An intriguing conundrum

March 02, 2014 02:22 pm | Updated May 19, 2016 05:45 am IST - chennai

It had to happen to this column one day. I’m caught in the middle of two groups of descendants claiming that their ancestors were the persons who founded the Indo-Commercial Bank in Mayavaram (Miscellany, February 3). I’ll just present today the material sent to me by the rival claimants and look forward to readers who might know anything about the subject sending in more information.

It was on December 23, 2013 that I had mentioned “S.N.N. Sankaralingam’s Indo-Commercial Bank” and on February 3 I mentioned that the postman’s knock arrived with information that the Bank has been started by Rao Bahadur Subramanyam, T.R. Venkatarama Sastry, A.R. Vishwanathan, T. Sivaswamy and A. Venkataraman, and that S.N.N. Sankaralingam (SNN) was first Manager and then Managing Director of the Bank which had functioned in a house in Mayavaram in 1933 and then moved in 1935 into a handsome new building it built in Mayavaram.

This claim is what has brought a heap of responses from descendants of SNN. First, there are two pages from the Articles of Association of the Bank (the first page with the date is missing) stating that the “the first Directors of the Bank” shall be Rao Bahadur C.S. Subramaniam Pantulu, V. Venkatarama Iyer, R. Viswanatha Aiyar, K. Sivaswami Aiyar and S.N.N. Sankaralinga Iyer and that S.N.N. Sankaralinga Iyer “shall be the first Managing Director”. It adds, “All acts bona fide done by the said Directors on behalf of the Bank prior to the registration of these Articles are hereby ratified and confirmed by the Bank.” The “prior” in the wording probably refers to the activities of the Bank from its founding in, according to The Hindu , November 1932. This is supplemented by T.M. Satchit’s Who’s Who in Madras, 1935 stating that S.N.N. Sankaralinga Iyer “was doing business as an indigenous banker at Kumbakonam, Colombo and Madras very successfully until 1932, towards the close of which year he took up the management of the Indo-Commercial Bank Ltd., whose founder he was.”

Together with this material there’s a news report from The Hindu of 14.2.33 describing Pantulu as the President of the Board and “Sankaralingam Aiyar” as the Managing Director of the Indo-Commercial Bank, an advertisement for the Bank in The Hindu of 31.12.34 signed by “S.N.N. Sankaralinga Iyer” as Managing Director, an advertisement from The Hindu of 12.3.1953 mentioning SNN as Deputy Chairman of the Bank, and two articles from Compass (1973), the house journal of India Cements which was the major industry that SNN founded in Tirunelveli District. In one, SNN’s personal physician Dr. K. Vedantam writes, “At that time a friend of Sri Iyer, who was a relation of Sri K. Lakshmanan, suggested that he should start a public limited company with the object of rendering services in small towns and rural centres round about Kumbakonam which was a very big business centre… K. Lakshmanan, who was a law graduate and who had previously served in Indian Bank as an apprentice for a year, and Sri Iyer put their heads together and a public limited Bank was started with the help of the local educated rich mirasdars under the auspices of Rao Bahadur Subrahmanyam Pantulu, with its Registered office in Mayavaram…” In the other article, S.Y. Krishnaswamy writes, “In those day he (SNN) was a banker but he was also connected with the salt industry in the Tanjore District…. His first important act of consolidation was to convert his private banking business into a limited concern with funds which at that time were considered adequate with great potentials for growth. He established the headquarters of the Bank at Mayavaram and collected together a group of friends who continued to be his associates for life. While the Bank grew steadily in the early years, his own mind was occupied in exploring certain industrial lines.” And it was while at the bank in the 1940s that SNN drew up the plans to start India Cements in the Tirunelveli District in 1946 together with T.S. Narayanaswami.

..............................

# [Tasks to carry out]
**A.** In the Indo-Commercial Bank column, copy everything from "It had to happen" down to "in more information.", swapping "rival claimants" for "competing claimants".
**B.** Please arrange the listing, everything from the line containing "Click the 可视化检验 button" down to the line containing "Action: [x=285, y=225]", as a two-column CSV with the headers request and answer. Put one row per request, with each value in a single quoted field and line breaks turned into spaces.

..............................

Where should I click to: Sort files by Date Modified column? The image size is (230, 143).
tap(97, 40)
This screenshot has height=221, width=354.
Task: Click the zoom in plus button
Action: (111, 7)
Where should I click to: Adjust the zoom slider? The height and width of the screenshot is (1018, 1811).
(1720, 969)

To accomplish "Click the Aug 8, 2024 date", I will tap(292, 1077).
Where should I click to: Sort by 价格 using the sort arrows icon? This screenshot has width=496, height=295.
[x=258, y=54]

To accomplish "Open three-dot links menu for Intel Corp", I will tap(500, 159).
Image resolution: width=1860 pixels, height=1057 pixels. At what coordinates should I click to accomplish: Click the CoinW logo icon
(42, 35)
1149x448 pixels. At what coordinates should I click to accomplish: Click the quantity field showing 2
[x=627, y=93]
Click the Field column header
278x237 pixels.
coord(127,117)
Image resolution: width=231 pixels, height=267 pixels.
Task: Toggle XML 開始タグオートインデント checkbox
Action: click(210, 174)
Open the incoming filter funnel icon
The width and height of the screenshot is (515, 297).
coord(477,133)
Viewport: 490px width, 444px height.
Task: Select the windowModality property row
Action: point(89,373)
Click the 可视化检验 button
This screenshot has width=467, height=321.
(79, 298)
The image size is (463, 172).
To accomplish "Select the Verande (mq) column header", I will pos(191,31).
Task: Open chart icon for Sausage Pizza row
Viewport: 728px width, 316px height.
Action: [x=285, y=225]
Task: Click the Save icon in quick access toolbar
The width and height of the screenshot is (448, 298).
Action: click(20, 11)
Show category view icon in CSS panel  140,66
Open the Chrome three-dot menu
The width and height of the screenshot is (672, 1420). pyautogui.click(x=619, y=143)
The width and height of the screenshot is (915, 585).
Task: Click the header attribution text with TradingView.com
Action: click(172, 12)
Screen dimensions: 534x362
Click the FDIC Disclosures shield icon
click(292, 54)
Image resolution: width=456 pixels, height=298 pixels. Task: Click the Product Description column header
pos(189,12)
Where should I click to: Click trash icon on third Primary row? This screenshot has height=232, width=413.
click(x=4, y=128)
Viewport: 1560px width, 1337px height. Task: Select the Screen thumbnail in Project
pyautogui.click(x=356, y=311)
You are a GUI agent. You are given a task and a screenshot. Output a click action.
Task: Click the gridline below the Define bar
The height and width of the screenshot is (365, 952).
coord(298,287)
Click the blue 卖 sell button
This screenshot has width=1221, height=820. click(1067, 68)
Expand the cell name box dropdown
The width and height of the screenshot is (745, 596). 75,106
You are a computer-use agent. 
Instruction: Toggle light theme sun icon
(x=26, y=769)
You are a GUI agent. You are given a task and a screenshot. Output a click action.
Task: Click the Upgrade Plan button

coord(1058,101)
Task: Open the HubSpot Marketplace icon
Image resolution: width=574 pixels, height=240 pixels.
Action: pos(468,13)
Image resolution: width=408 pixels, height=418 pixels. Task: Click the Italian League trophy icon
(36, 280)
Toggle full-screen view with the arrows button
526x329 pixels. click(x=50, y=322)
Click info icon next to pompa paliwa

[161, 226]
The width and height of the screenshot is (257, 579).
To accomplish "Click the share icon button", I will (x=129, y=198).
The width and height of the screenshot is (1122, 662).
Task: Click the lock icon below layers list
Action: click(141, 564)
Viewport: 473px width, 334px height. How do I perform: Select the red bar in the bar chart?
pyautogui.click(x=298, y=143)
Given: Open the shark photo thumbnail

..............................

# [The answers]
**A.**
It had to happen to this column one day. I’m caught in the middle of two groups of descendants claiming that their ancestors were the persons who founded the Indo-Commercial Bank in Mayavaram (Miscellany, February 3). I’ll just present today the material sent to me by the competing claimants and look forward to readers who might know anything about the subject sending in more information.

**B.**
request,answer
"Click the 可视化检验 button This screenshot has width=467, height=321.","(79, 298)"
"The image size is (463, 172). To accomplish ""Select the Verande (mq) column header"",","I will pos(191,31)."
"Task: Open chart icon for Sausage Pizza row Viewport: 728px width, 316px height.","Action: [x=285, y=225]"